— What you will do —
Please write out the line containing "Click the Web前端 course cell" and each line after it through the end of the data, exactly, and nothing else.
───── Data under study
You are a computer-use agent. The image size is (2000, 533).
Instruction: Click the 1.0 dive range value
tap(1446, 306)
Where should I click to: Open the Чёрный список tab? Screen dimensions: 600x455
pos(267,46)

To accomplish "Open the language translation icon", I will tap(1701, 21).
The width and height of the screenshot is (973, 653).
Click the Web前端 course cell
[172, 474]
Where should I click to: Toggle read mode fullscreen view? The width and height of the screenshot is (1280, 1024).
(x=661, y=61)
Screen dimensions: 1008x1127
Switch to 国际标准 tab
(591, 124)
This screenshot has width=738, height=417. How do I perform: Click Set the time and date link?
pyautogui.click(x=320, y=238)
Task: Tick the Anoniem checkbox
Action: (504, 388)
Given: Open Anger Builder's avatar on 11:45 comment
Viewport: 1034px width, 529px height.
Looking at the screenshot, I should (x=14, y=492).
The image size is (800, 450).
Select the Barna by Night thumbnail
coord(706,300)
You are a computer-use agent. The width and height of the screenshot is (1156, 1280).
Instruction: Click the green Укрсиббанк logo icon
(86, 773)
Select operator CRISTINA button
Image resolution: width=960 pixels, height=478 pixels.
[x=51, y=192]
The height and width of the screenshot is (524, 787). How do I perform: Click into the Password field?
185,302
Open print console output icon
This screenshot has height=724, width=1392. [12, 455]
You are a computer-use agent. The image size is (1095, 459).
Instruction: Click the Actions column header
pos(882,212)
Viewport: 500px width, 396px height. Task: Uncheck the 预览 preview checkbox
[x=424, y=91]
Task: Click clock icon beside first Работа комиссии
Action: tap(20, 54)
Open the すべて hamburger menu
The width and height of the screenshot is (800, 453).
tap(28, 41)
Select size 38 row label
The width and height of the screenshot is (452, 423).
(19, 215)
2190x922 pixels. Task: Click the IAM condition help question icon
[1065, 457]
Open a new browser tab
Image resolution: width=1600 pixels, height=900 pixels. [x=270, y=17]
──────────
— Your solution —
Click the Web前端 course cell
[172, 474]
Where should I click to: Toggle read mode fullscreen view? The width and height of the screenshot is (1280, 1024).
(x=661, y=61)
Screen dimensions: 1008x1127
Switch to 国际标准 tab
(591, 124)
This screenshot has width=738, height=417. How do I perform: Click Set the time and date link?
pyautogui.click(x=320, y=238)
Task: Tick the Anoniem checkbox
Action: (504, 388)
Given: Open Anger Builder's avatar on 11:45 comment
Viewport: 1034px width, 529px height.
Looking at the screenshot, I should (x=14, y=492).
The image size is (800, 450).
Select the Barna by Night thumbnail
coord(706,300)
You are a computer-use agent. The width and height of the screenshot is (1156, 1280).
Instruction: Click the green Укрсиббанк logo icon
(86, 773)
Select operator CRISTINA button
Image resolution: width=960 pixels, height=478 pixels.
[x=51, y=192]
The height and width of the screenshot is (524, 787). How do I perform: Click into the Password field?
185,302
Open print console output icon
This screenshot has height=724, width=1392. [12, 455]
You are a computer-use agent. The image size is (1095, 459).
Instruction: Click the Actions column header
pos(882,212)
Viewport: 500px width, 396px height. Task: Uncheck the 预览 preview checkbox
[x=424, y=91]
Task: Click clock icon beside first Работа комиссии
Action: tap(20, 54)
Open the すべて hamburger menu
The width and height of the screenshot is (800, 453).
tap(28, 41)
Select size 38 row label
The width and height of the screenshot is (452, 423).
(19, 215)
2190x922 pixels. Task: Click the IAM condition help question icon
[1065, 457]
Open a new browser tab
Image resolution: width=1600 pixels, height=900 pixels. [x=270, y=17]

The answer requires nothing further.